Both business and government-level negotiation and tourism anywhere outside the Anglosphere depends on there being a common linguistic competency through which to talk.
Every time one party is unable to understand the language and the linguistic intricacies of the other, that party stands at a disadvantage.
Assuming everyone can, should or will speak English is an admission of national ineffectiveness.
This week is Chinese Language Week, and a good time to think about studying languages.
The Chinese Language Week Trust was established 10 years ago to highlight the importance for New Zealand of being able to communicate at all levels with the then-most-populous nation in our region, and with the fastest-growing community in New Zealand.
This is not a question of promoting Mandarin over Cantonese or any other Chinese language.
The importance of building and preserving language skills applies to all parts of the Chinese linguistic spectrum. Cantonese has a heritage status as the language of the longest-standing part of New Zealand’s Chinese community, and for that reason, if no other, it needs to be preserved.
Engaging with China or its people at a government, business or personal level will inevitably require skills in Mandarin.
Yet our universities are cutting back on Chinese teaching (and not sustaining the research strength to teach more broadly about Chinese matters). Numbers studying Chinese at school nose-dived during Covid and have proven slow in picking up again.
Study of Chinese implies no sympathy for or judgment on the government of China. Its study gives an insight into one of the world’s oldest and greatest civilisations.
It is both a self-interested statement on the importance to us of our largest trading party, and also a recognition of the importance of New Zealand’s own Chinese community.
The vision of the New Zealand Chinese Language Trust is for New Zealand to build and sustain a core of Chinese language competence across our society.
That must start in our schools and it must have the support of Government, community and parents. It does not require everyone in New Zealand to be China-literate. But it does require an environment where such skills are valued and promoted.
We cannot expect to set the terms of how we engage with China. Chinese, not English, is China’s preferred language of government, diplomacy and trade.
Chinese tourists, a pillar of our tourism industry, will increasingly expect us to cater for their interests, including through having a hospitality sector that demonstrates language capability.
At a government level, the Ministry of Foreign Affairs and Trade has been training Chinese linguists for over 50 years.
It is a commitment that nationally is still seriously under-valued and under-emulated.

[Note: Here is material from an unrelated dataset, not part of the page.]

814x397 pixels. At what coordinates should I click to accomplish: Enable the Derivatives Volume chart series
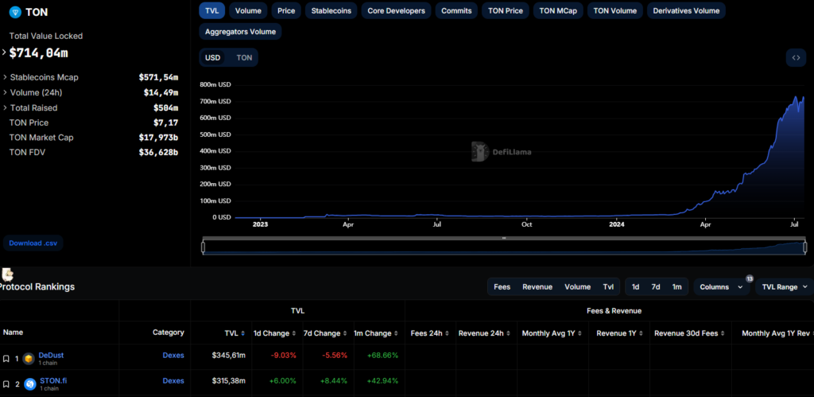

Zespri’s lead in having superbly competent bilingual Kiwis in its China office is a rarity when it should be the rule.
The trend to monolingualism, which our numbers of students studying foreign languages (and not just Chinese) reflects, would be incomprehensible in Europe. And, for that matter, in China.
Our long-term self-interest suggests we should be thinking and acting similarly.
Tony Browne was New Zealand’s ambassador in Beijing in 2004-2009. MFAT sent him to Hong Kong in 1973 to study Chinese. Paul Clark is a professor of Chinese at the University of Auckland. He was one of the first group of NZ students to study in Beijing in 1974-1976 on an official scheme that continues today. Both are trustees of the NZ Chinese Language Week Charitable Trust.